Mending the circuitry of a cellular stress response pathway might help in altering sleep patterns of the senior citizens, say scientists who are close to finding the cure to insomnia in the old age.
Mending the circuitry of a cellular stress response pathway might help in altering sleep patterns of senior citizens, say scientists who are close to finding the cure to sleeplessness in old age.
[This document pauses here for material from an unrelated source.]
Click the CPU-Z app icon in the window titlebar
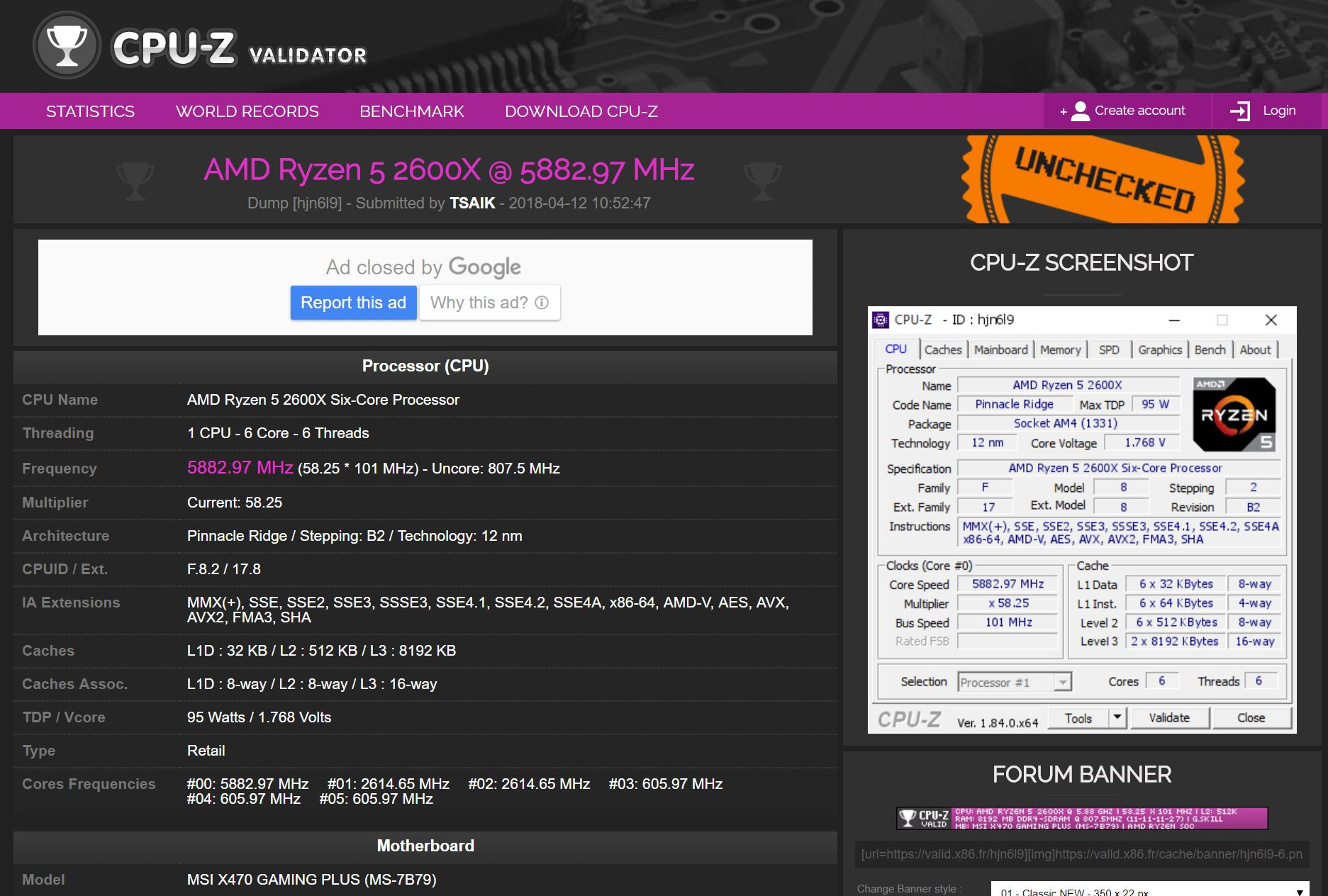1328x896 pixels. 881,320
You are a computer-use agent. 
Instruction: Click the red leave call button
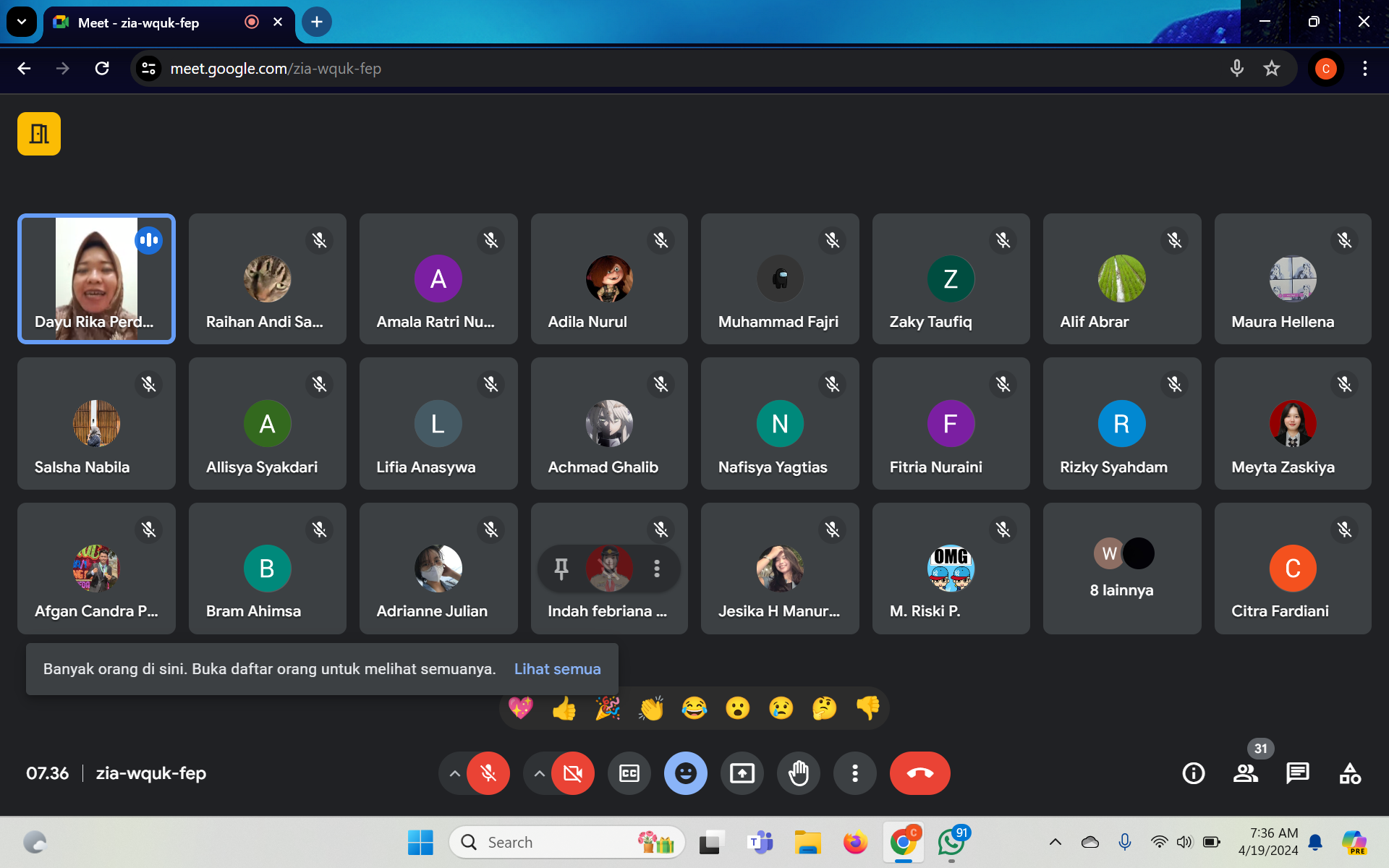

The researchers at the Perelman School of Medicine, University of Pennsylvania, who have been studying the molecular mechanisms underpinning sleep in fruit flies, used a video monitoring system to compare the sleep habits of "young" and "aged" fruit flies.
The study revealed that aged flies took longer to recover from sleep deprivation, slept less overall, and had their sleep more frequently interrupted as compared to younger control animals.
According to the researchers, adding a molecule called PBA that promotes proper protein folding mitigated many of those effects, effectively giving the flies a more youthful sleep pattern.
Nirinjini Naidoo, PhD, associate professor in the Center for Sleep and Circadian Neurobiology and the Division of Sleep Medicine, who led the study Marishka Brown, PhD, said that PBA "consolidated" baseline sleep, increasing the total amount of time slept and shifted recovery sleep, after sleep deprivation.
The study was published in the journal Neurobiology of Aging.